PANDAS
The examples below are using the dataset(s) described by the snippit below.
In [1]:
data.head()
Out[1]:
room_id host_id room_type neighborhood reviews overall_satisfaction accommodates bedrooms price minstay
0 5453 8021 Private room Jamaica Plain 53 5.0 2 1.0 171.0 1
1 5506 8229 Private room Roxbury 30 4.5 2 1.0 165.0 3
2 6695 8229 Entire home/apt Roxbury 39 5.0 4 1.0 222.0 3
3 6976 16701 Private room Roslindale 26 5.0 2 1.0 74.0 1
4 8789 26988 Entire home/apt Downtown 1 5.0 2 1.0 165.0 5


DataFrame


Create DataFrame

There are multiple methods when it comes to reading files into a dataframe such as read_csv, read_table, and read_json. All have a number of arguments to deal with different problems when reading in data (no header, missing data, specific delimiter, etc). Below are a few these methods used with a variety of arguments.

pd.read_csv('file_name.csv') # clean comma separated file
pd.read_csv('file_name.csv', names= ['First', 'Second'])  # creating a header using the names argument
pd.read_csv('file_name.csv', header=None) # specifying there is no header
pd.read_json('data.txt', lines=True) # file containing one json object per line
pd.read_table('file.csv', sep="/") # specifying a slash as the delimiter

Basic Operations

Series and DataFrames allow for basic vector operations to be done on them such as multiplying or dividing something on each value of the DataFrame. There are also a couple of methods to give some statistical information about the DataFrame itself such as describe() and info().

# basic operation
df * 3 # multiply each element in the dataframe by 3 

# head(x) displays the first number of rows in the dataframe
df.head(10)

# describe gives you a number of statistics such as standard deviation, min, count, max,
# and three quartiles 25%, 50%, and 75 %
df.describe() 

# info gives general information about the dataframe like row counts and type
df.info()

Filtering

Filtering with pandas allows you to return specific rows of data using boolean operators on column values. Using either loc or bracket notation you can write a variety of filters that use multiple boolean operators and return only certain columns. Below are some example to who some ways to filter out rows of a dataframe.

df[df['price'] > 200] # return all rows that are greater than 200
df[df['price'] > 200]['room_type'] # same as above but only return room_type column for each row

# using loc, same two outputs as above
df.loc[df['price'] > 200]
df.loc[df['price'] > 200, 'room_type']

# multiple boolean operators 
# return rows that are greater than 200 and that have the room_type equal to 'Private room'
df.loc[(df['price'] > 200) & (df['room_type'] == 'Private room')] 

Row/Column Selection

Selecting rows from a dataframe can be done in a few ways. Pandas recommends using the loc or iloc methods when doing this.

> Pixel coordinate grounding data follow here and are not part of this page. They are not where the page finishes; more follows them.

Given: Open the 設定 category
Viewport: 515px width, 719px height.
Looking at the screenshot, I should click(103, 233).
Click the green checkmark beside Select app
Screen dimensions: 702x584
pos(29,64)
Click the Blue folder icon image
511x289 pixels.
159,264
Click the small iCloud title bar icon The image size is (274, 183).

Using loc is for using the labels when specifying rows/columns and iloc is for using the integer index values of the row or column. Below is a variety of row selection and filtering. It is done by specifying a slice of the row and column you want to return. You do not have to specify the column slice if you are only filtering rows.

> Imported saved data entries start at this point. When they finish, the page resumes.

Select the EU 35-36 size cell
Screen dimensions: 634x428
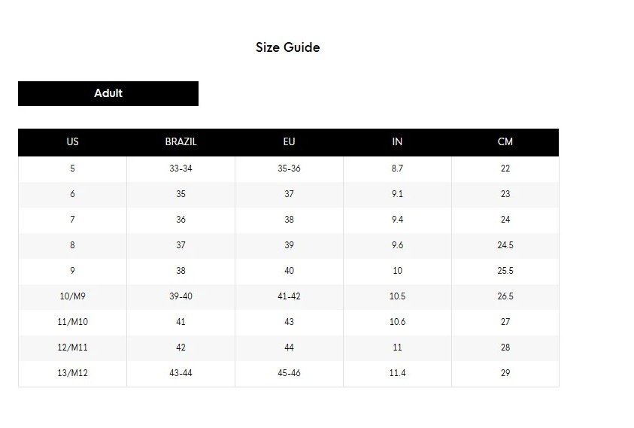point(289,168)
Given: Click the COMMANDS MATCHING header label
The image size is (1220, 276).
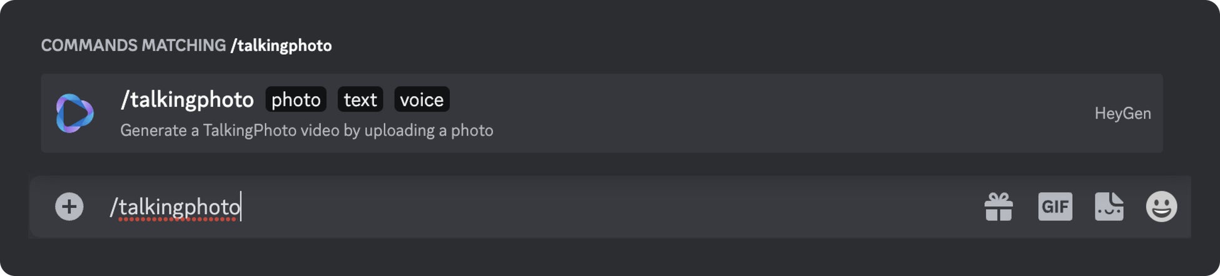Looking at the screenshot, I should point(133,46).
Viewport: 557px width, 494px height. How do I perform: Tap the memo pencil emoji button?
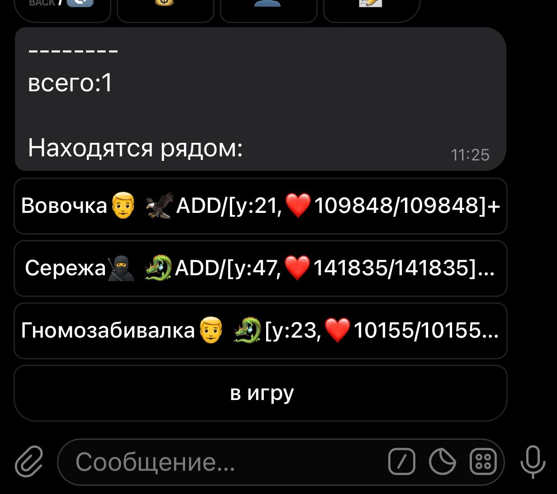coord(372,9)
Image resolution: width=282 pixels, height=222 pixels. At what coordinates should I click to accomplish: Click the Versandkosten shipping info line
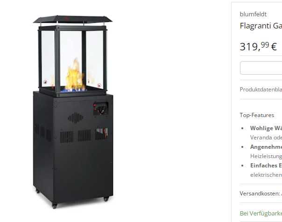pyautogui.click(x=261, y=194)
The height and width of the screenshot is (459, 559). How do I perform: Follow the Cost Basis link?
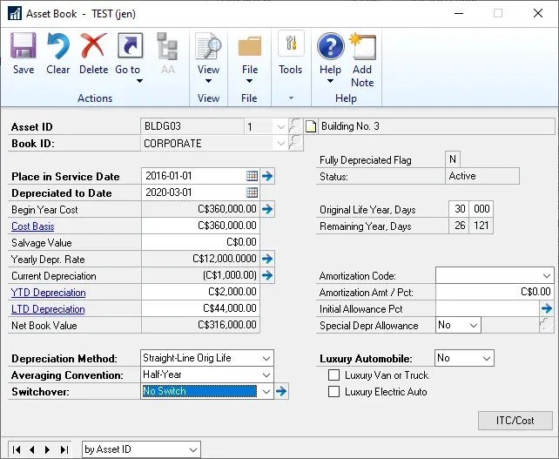point(32,226)
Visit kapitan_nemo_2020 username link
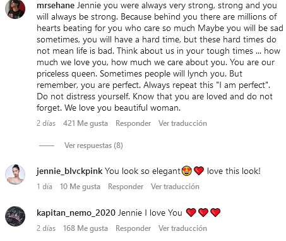Viewport: 286px width, 241px height. pyautogui.click(x=76, y=213)
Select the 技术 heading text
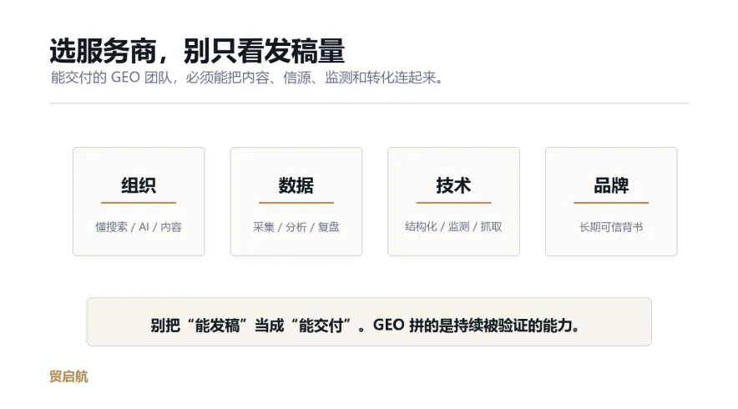Image resolution: width=738 pixels, height=409 pixels. [x=453, y=185]
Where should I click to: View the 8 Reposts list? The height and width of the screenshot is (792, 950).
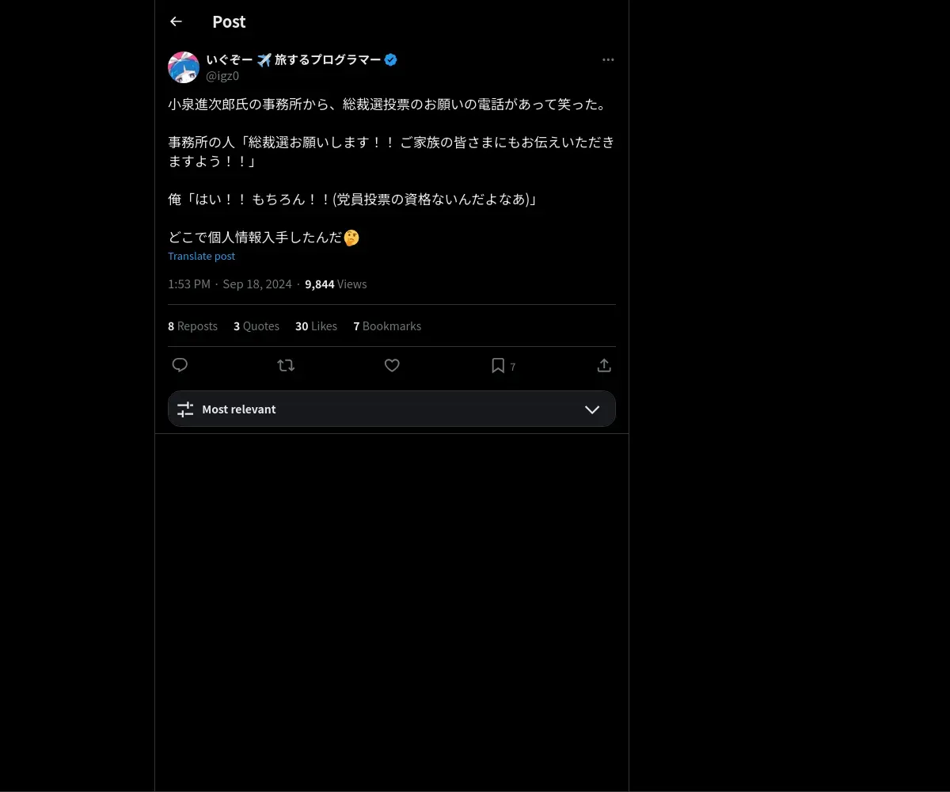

df2 = pd.DataFrame({'name' : ['Mike', 'Eric', 'Sam', 'Dan', 'Megan'],
                    'age' : [20, 33, 40, 13, 26],
                    'gender' : ['male', 'male', 'female', 'male', 'female']
})

df2.iloc[:3] # every row up to and including the 3rd row value
df2.iloc[3:] # every row from row 4 and up.  (doesnt include the 3rd row)
df2.iloc[:4 , :2] # [row, col]: first 4 rows and first two columns of the dataframe
df2.iloc[:,:] # all rows and columns

# same but using loc
# first need to make a labeled index
df2.index = df2['name'] # set the index as the name column
df2.loc[:'Sam']
df2.loc['Dan':] # unlike iloc the row value is included.
df2.loc[:'Dan', :'gender']
df2.loc[:,:]

# selecting single values
df2.iloc[1,2] # returns 'Eric'
df2.loc['Megan','age'] # returns 26

Missing Data

Dealing with missing data is something that cannot be avoided. Luckily Pandas makes it easy to deal with missing data in your datasets. Using methods such as notnull() or isnull() return a boolean value that tell you which values are null. Methods such as fillna() and dropna() allow to deal with the null values by either filling in values or dropping the row or column from the dataframe.

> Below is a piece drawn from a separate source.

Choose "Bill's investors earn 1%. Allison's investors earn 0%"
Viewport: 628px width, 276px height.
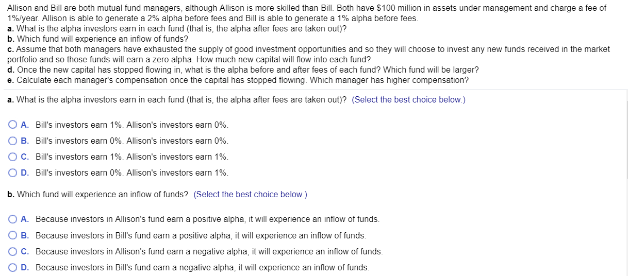132,125
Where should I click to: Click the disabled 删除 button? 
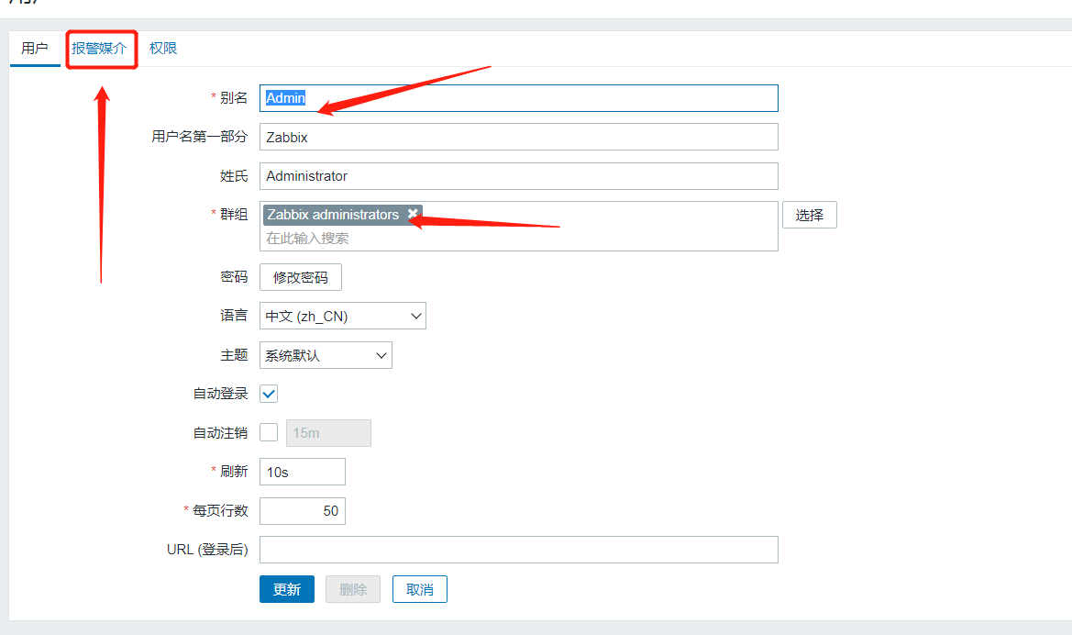tap(353, 589)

df.isnull().sum() # count for number of null values in each column

df.dropna() # drop row wise if there is a null value
df.dropna(axis=1) # drop column wise

# using fillna to fill empty values
# if the price column has any null values fill that value with the mean of the price column
df['price'] = df['price'].fillna(df['price'].mean()) 

GroupBy

The groupby method allows for grouping the data by the column or columns given to it. This then allows for different aggregate functions to be applied to these groupings.

by_neighborhood = df.groupby('neighborhood') # group the dataframe by neighborhood
by_neighborhood['price'].mean() # gives you the mean price for each neighborhood

# you can also group by multiple columns
# this grouping creates a nested index where it is grouped by the neighborhood
# and then by the room type
by_room_and_neighborhood = df.groupby(['neighborhood', 'room_type'])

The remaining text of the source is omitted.